O neurocientista Daniel J. Levitin, ex-produtor musical e professor da Universidade McGill, no Canadá, reúne décadas de pesquisas no livro “A cura pela música” (Objetiva) para explicar como a música influencia a memória, as emoções, o movimento e o bem-estar. A obra explora o impacto da música no cérebro e no corpo sob a ótica da neurociência contemporânea.
Segundo Levitin, ouvir uma música ativa diversas regiões do cérebro ao mesmo tempo, como o córtex auditivo, o hipocampo, a amígdala, o cerebelo e o sistema dopaminérgico. Essa ativação simultânea explica por que uma canção pode despertar memórias, mudar o humor e até causar arrepios. O cérebro não ouve música de forma passiva, mas antecipa o que vem a seguir, e o prazer surge quando essa expectativa é confirmada ou surpreendida de forma coerente.
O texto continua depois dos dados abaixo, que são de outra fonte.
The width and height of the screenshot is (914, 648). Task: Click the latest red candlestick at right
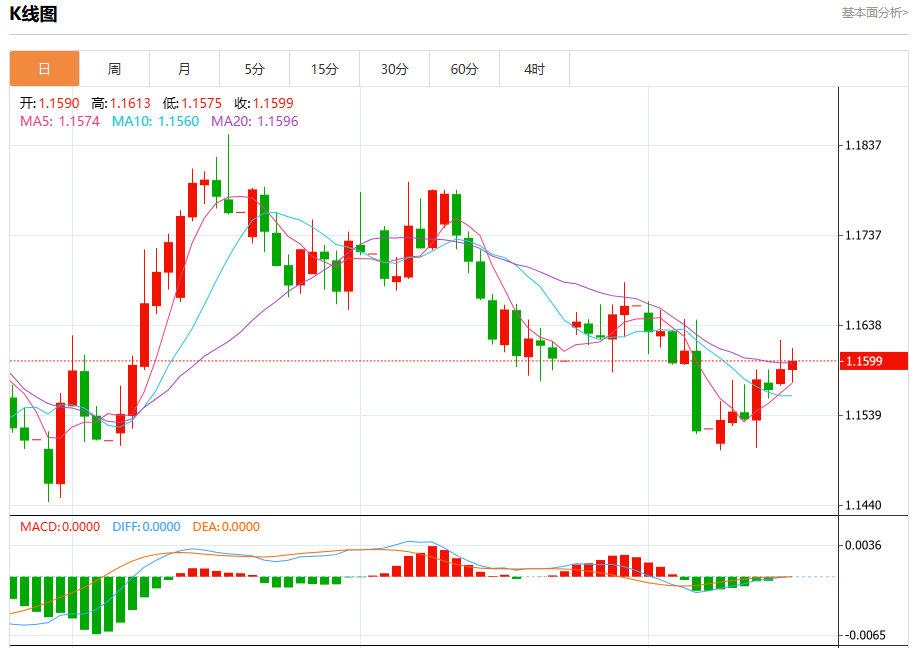pos(792,365)
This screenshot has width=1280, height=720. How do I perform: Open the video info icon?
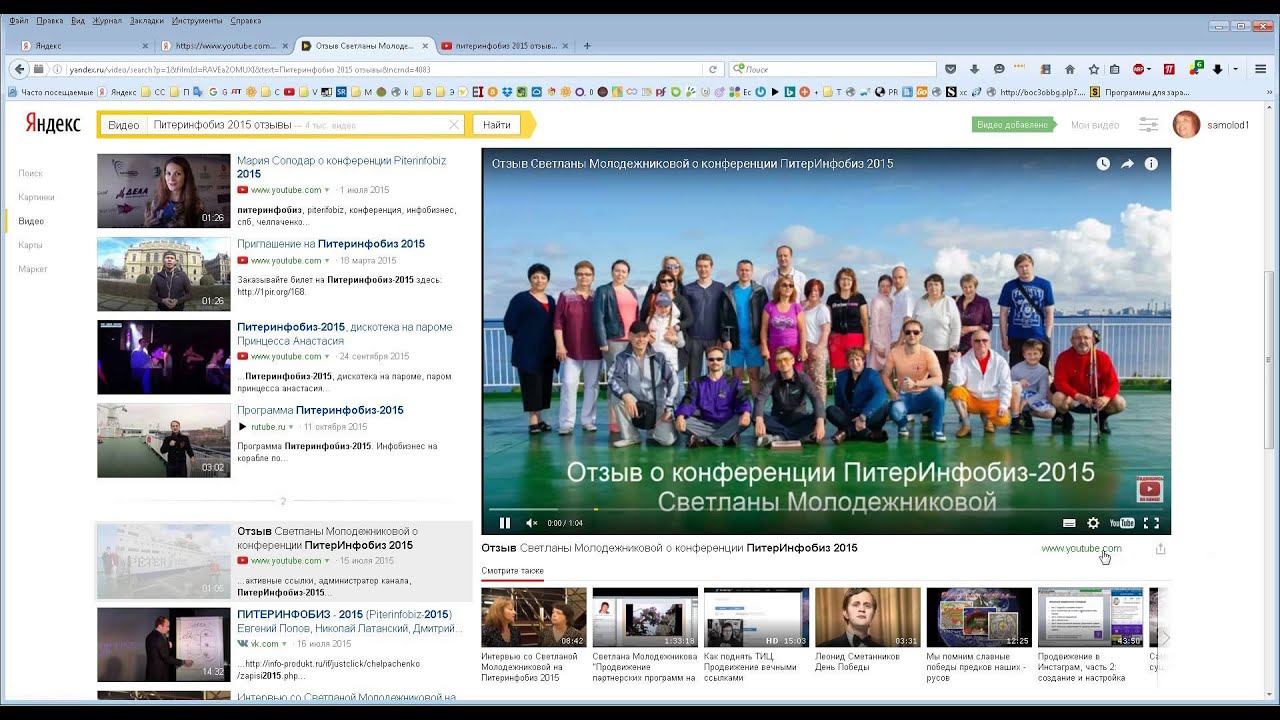click(1151, 164)
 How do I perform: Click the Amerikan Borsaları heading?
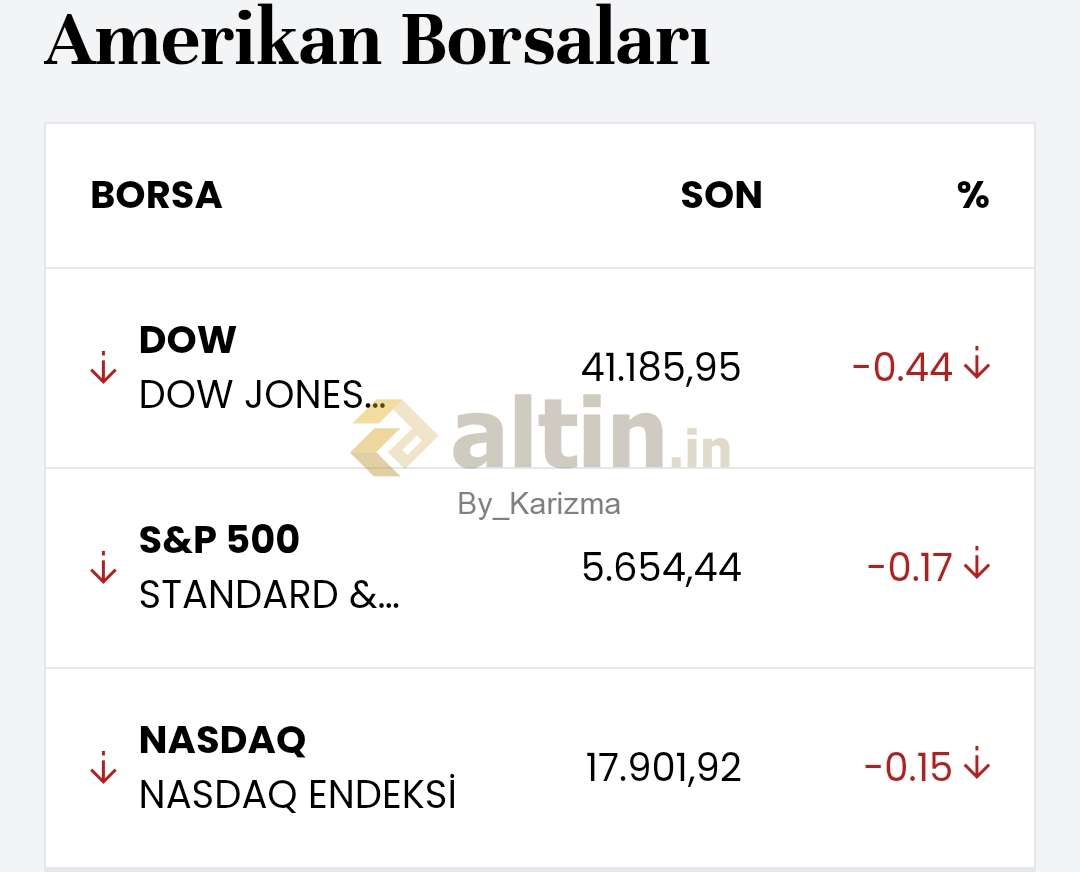(x=377, y=39)
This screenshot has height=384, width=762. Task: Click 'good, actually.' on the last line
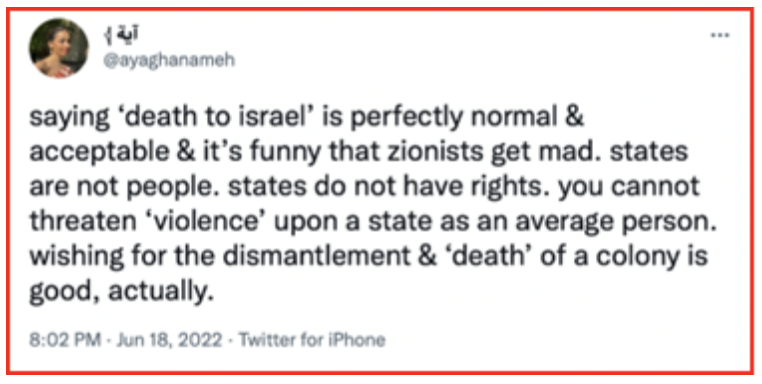click(121, 292)
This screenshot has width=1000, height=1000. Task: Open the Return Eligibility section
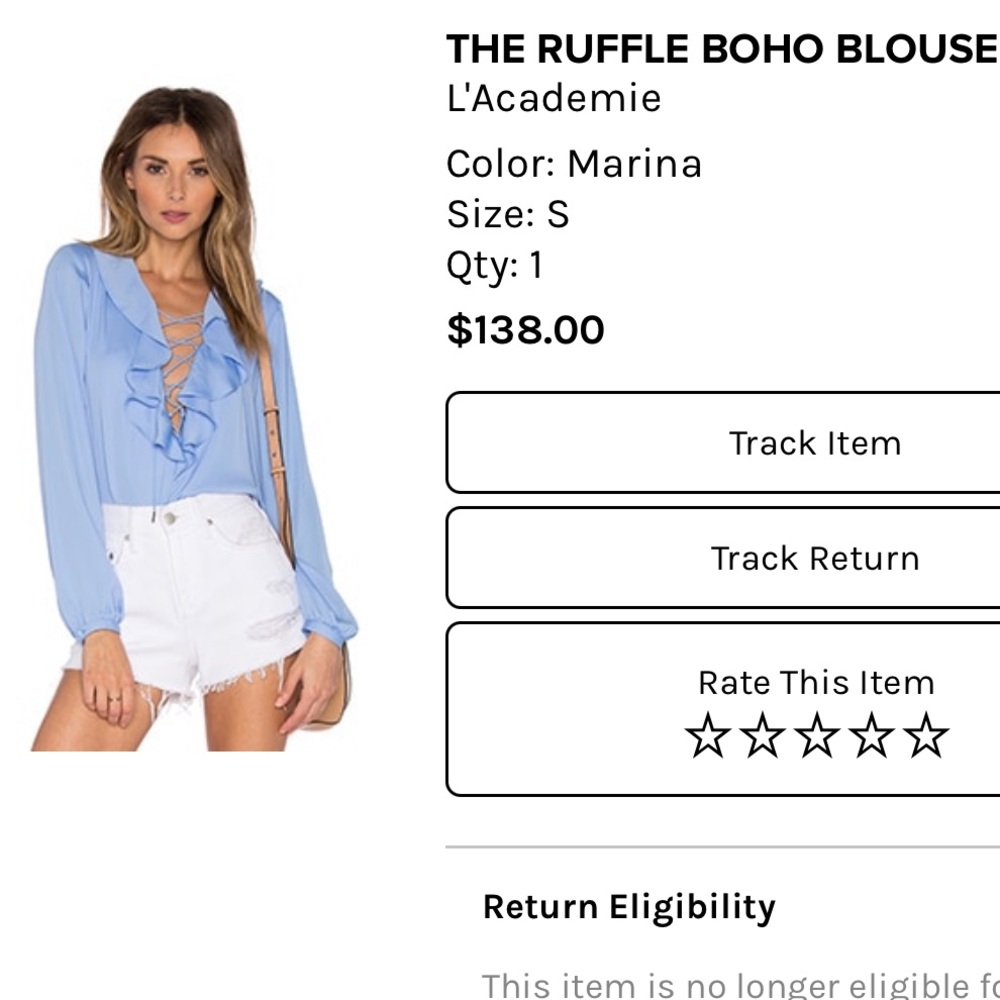click(628, 907)
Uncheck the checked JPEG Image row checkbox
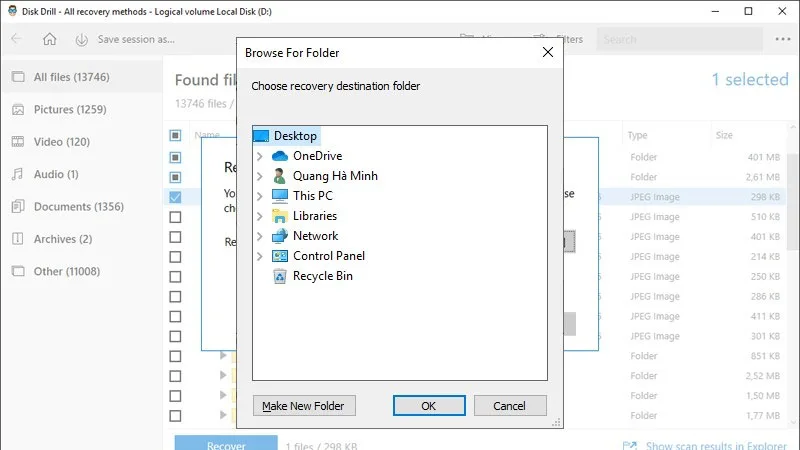This screenshot has height=450, width=800. point(175,197)
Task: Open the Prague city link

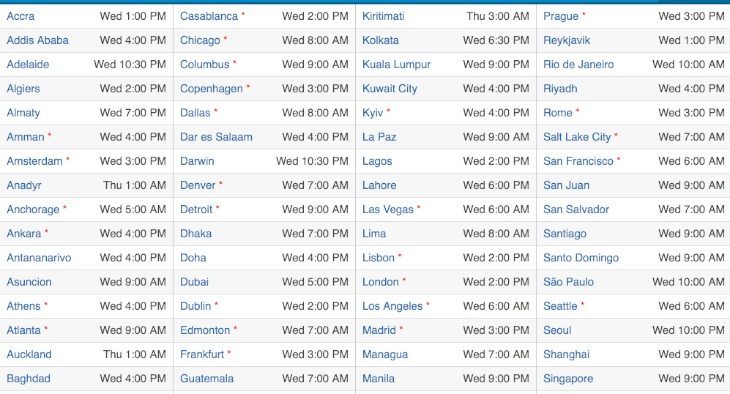Action: 561,16
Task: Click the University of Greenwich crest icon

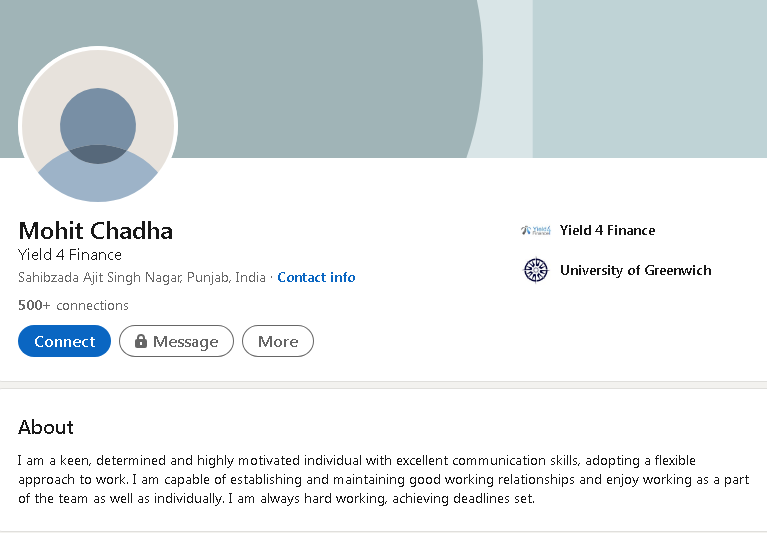Action: pos(536,270)
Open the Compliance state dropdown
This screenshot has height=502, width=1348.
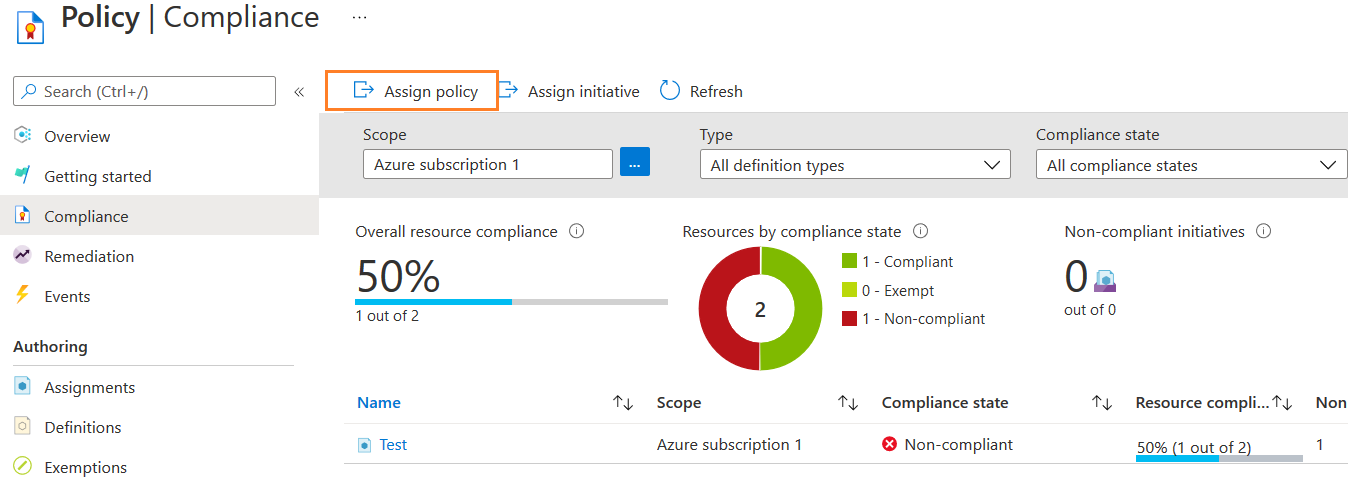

O livro destaca casos de pacientes com Alzheimer em estágios avançados que, mesmo sem reconhecer familiares, conseguem cantar músicas inteiras da juventude. A memória musical, segundo o autor, depende de circuitos cerebrais que permanecem preservados por mais tempo que outras redes afetadas pela demência, podendo abrir janelas temporárias de lucidez e melhorar o contato com cuidadores.
Em pacientes que sofreram AVC e perderam parcialmente a fala, a capacidade de cantar pode permanecer preservada, pois o canto recruta redes cerebrais diferentes das usadas na fala convencional. Já no caso do Parkinson, a música age como uma marcação rítmica externa que ajuda a coordenar os movimentos, técnica conhecida como estimulação auditiva rítmica, já usada em reabilitação em vários países.
Efeitos na dor e nas emoções
Estudos clínicos mostram que ouvir música durante procedimentos médicos pode reduzir a percepção da dor e a ansiedade. O efeito, no entanto, é maior quando a música é escolhida pelo próprio paciente, e não por meio de playlists padronizadas. Levitin é cético em relação a promessas de frequências “milagrosas”, como 432 Hz ou 528 Hz, que não têm amparo em estudos clínicos. Para ele, o que funciona é a combinação entre ritmo, melodia, harmonia, significado pessoal e memória afetiva.
O autor separa as evidências sólidas, como os efeitos da música na dor pós-operatória e nos sintomas motores do Parkinson, das afirmações populares sem comprovação científica. A obra não defende que a música cura tudo, mas mostra que ela atua sobre mecanismos biológicos reais, capazes de influenciar emoções, memória, atenção e movimento.